DATE: SUNDAY, March 31, 1991                   TAG: 9104010176
SECTION: EDITORIAL                    PAGE: D-3   EDITION: METRO 
SOURCE: Geoff Seamans/ Associate editor
DATELINE:                                 LENGTH: Medium


ONE SCRIVENER'S PLAN/ A MODEST PROPOSAL: REDISTRICTING THAT FOLLOWS

IT'S TAKEN weeks for Democratic lawmakers, using the wizardry of computers, to come up with redistricting plans for the Virginia General Assembly.

The result: a mess.

It took a day for one ink-stained scrivener - yes, yes, c'est moi - to devise a decent plan, using preliminary 1990 Census results and an El Cheapo hand-calculator.

No claims to perfection, you understand, just to a better product - better by the criteria established last month by the legislators themselves.

Granted, I did only Southwest Virginia, and only the Senate.

Nowhere, though, is the Senate's proposed remap more tortuous than west of Lynchburg. And once you have a decent Senate plan, you can redraw House lines by pairing Senate districts two by two and carving each pair into five House districts. Not, of course, that it's ever done so simply.

I'll admit to a big advantage: I'm not a Democratic incumbent. No worrying about partisan advantage, no giving first thought to protecting my own seat, so to speak.

Instead, as called for by resolutions in February of the relevant legislative committees, I considered:

Equality of population. My most populous district, the 39th (see map), is 3 percent bigger than my least populous, the 38th. That's so much within guidelines that if a small mistake or two has crept (I hope not) into my hand-calculated arithmetic, it wouldn't (I hope) matter.

Minority representation. Not a factor in this part of the state.
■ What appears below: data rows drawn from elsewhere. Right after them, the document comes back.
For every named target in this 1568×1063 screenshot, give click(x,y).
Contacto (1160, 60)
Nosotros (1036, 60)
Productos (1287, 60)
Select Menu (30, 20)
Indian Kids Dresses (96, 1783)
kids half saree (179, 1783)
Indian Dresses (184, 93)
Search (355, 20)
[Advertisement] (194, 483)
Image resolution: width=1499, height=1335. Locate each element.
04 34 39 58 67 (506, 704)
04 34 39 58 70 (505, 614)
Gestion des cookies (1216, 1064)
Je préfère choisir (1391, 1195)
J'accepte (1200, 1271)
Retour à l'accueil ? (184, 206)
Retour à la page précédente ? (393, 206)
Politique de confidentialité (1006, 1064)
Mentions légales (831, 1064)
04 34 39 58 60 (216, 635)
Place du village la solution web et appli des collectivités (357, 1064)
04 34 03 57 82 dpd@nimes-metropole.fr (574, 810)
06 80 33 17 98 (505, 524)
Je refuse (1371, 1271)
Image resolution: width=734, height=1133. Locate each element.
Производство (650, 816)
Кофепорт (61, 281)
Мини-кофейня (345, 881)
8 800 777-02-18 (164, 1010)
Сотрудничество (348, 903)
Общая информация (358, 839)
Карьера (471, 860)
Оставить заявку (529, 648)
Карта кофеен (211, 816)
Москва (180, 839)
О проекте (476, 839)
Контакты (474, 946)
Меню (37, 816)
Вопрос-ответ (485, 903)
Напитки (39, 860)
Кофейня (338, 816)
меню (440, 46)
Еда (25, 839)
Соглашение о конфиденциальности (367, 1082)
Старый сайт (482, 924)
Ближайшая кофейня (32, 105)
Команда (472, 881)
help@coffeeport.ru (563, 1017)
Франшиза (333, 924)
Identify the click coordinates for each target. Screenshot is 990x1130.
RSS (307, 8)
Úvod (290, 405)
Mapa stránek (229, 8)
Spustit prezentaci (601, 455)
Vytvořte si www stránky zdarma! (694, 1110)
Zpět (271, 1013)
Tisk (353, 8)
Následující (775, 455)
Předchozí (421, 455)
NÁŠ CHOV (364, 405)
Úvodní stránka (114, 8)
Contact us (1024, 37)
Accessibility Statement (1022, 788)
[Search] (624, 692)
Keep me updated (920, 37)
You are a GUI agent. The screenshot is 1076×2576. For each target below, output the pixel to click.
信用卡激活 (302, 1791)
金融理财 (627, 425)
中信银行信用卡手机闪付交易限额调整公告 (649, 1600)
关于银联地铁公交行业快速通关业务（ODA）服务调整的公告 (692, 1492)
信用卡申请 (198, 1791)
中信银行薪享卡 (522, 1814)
Compactness, contiguity and political fairness. Nothing in my map remotely resembles the bizarre-shaped 39th (the Madison Marye Incumbent-Preservation Zone) of the legislators' proposed redistricting (see other map). Nor do I have a horseshoe 40th (the Bill Wampler Jr. Endanger-a-Republican Act). Nor have I created a monstrous 22nd (the Let-Buzz-Save-Granger Ploy).

Integrity of political subdivisions. Under my plan, three Southwest Virginia counties (Tazewell, Roanoke and Bedford) would be divided, each into two districts. Under the latest revisions of the legislators' plan, one Southwest Virginia county (Bedford) would be fractured into three districts, and five others (Washington, Buchanan, Carroll, Pulaski and Roanoke) into two.

Communities of interest. These can't always be preserved, but you can try.

At the loss of some compactness, my Far Southwest 39th and 40th districts are divided so that coal counties are in one district, non-coal counties in another.

I chose Tazewell and Bedford counties to split in part because they already have natural divisions: coal vs. non-coal in Tazewell, Lynchburg suburbanites vs. Smith Mountain Lakies in Bedford.

The no-growth Roanoke metro area now merits less than a senator and a half. Senate Democrats marry the not-quite-half-a-district to rural acreage stretching from Alleghany to Pulaski counties. I wed the Roanoke Valley to Virginia Tech and the urbanizing Montgomery-Radford area.

Instead of attaching the Bath-Rockbridge area to the Lynchburg-based 23rd, as the legislators propose, I'd join them to the Alleghany Highlands for the southern half of a Shenandoah Valley district.

Shed of its trans-Blue Ridge territory, the 23rd then could include all the Lynchburg metro area. The Danville-based 19th, shorn of a portion of Bedford County, also would look east for land.

Incumbent protection. Southwest Virginia loses a Senate seat; incumbent Democrat John Buchanan is expected to retire. But Buchanan is from Virginia's southwestern tip; no respectable plan can keep all remaining incumbents in separate districts.

I didn't ignore incumbency, I just didn't make it be-all and end-all. Only in Southwest Virginia's urban center, the Roanoke Valley/Montgomery complex, would my plan force incumbents to face off: There'd be three senators - Marye, Buzz Emick and Granger Macfarlane of Roanoke - for two seats.

Geographic logic suggests Botetourt's Emick vs. Roanoke's Macfarlane in a 21st District consisting of Botetourt County, Roanoke city and part of Roanoke County. Marye's 22nd would have Montgomery-Radford, Salem and the majority of Roanoke County, with thinly settled Floyd and Craig counties as throw-ins to meet equal-population standards.